Children’s Dentistry – First dental visit
There seems to be a lot of confusion amongst parents, pediatricians, and dentists about children’s dentistry. Particularly about the correct timing for the first dental visit. Many “family” dentists may tell parents not to bring children for a dental exam before they have all their baby teeth (age two or three). Sometimes they even recommend to wait until age 6. The parent of a fearful or uncooperative child may be told “we have to wait until your child is old enough to sit still”. Jerusalem dentist, Dr. Ari Greenspan judges each case as per the needs of the child.
Dental Decay in the child
Under unfavorable circumstances delay of children’s dentistry can lead to catastrophic disease progression that is not in the best interest of the child.
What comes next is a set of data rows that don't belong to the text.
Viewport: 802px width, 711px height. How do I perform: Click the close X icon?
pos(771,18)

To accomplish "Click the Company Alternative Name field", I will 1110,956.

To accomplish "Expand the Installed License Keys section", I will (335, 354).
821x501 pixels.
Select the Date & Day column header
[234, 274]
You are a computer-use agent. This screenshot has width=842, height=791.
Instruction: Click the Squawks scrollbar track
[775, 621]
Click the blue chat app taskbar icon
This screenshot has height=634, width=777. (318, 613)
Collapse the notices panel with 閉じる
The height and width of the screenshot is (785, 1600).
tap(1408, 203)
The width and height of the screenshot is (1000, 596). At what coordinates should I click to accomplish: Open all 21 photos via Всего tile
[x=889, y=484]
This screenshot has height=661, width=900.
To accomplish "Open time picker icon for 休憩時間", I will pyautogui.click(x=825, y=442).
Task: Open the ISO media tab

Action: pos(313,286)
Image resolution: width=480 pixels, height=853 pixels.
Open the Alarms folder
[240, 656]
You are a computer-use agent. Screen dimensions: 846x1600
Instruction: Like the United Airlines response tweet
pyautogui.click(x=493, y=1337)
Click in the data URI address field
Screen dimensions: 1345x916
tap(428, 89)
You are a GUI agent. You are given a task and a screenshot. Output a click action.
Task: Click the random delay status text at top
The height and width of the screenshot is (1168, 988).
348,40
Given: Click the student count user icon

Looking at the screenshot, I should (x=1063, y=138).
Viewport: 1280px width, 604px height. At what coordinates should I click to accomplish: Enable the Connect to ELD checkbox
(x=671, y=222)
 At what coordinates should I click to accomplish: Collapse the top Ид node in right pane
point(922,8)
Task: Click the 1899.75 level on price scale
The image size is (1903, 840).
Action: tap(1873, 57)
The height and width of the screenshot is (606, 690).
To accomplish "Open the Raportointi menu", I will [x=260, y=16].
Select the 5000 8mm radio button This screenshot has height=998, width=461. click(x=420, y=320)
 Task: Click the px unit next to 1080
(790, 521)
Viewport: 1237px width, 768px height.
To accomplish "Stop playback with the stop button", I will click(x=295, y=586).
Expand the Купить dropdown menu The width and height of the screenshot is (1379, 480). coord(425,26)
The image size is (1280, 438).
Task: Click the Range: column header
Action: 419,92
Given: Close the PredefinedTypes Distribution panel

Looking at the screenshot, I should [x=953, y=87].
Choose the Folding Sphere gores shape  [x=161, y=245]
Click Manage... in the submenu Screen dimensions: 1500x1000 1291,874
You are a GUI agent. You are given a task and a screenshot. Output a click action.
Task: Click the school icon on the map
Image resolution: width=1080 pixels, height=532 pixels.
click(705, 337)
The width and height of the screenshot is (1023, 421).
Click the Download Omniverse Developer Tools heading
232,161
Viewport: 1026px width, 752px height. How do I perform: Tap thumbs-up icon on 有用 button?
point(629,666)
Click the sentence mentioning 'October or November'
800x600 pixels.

I feel that if a child does not go to bed with a bottle and if you are brushing their teeth, the first visit can be done btween 3-4 years assuming you see no questionable areas in the childs mouth.
At this examination visit proper children’s dentistry should record a thorough medical and dental history. Parents should be prepared to review the prenatal, perinatal, and postnatal period of their child’s development.
The Oral Exam
The oral examination at this early age is usually accomplished with the parent present in the office. It is most often only a visual exam. The child patient may be sitting in the parent’s lap with the head in the dentist’s lap (knee-to-knee position).
One important aspect of this children’s dentistry visit is to discuss the child’s risk of developing oral and dental disease. Based on this assessment the pediatric dentist will determine the appropriate recall interval for the next dental visit. In high risk cases this may be as early as three months. Dental decay in children can progress very rapidly.
The dentist will also evaluate the child’s oral and dental development. The common question about “how many teeth at what age ?” will be addressed. The children’s dentist will also evaluate the need for fluoride supplementation. It may be important to discuss non-nutritive habits (finger sucking, pacifier), injury prevention, oral hygiene, and effects of diet on the dentition.
If treatment is indicated the kids dentist should be prepared to provide therapy or he needs to refer the patient.
Sometimes severe early decay can happen and it is referred to as baby bottle decay syndrome.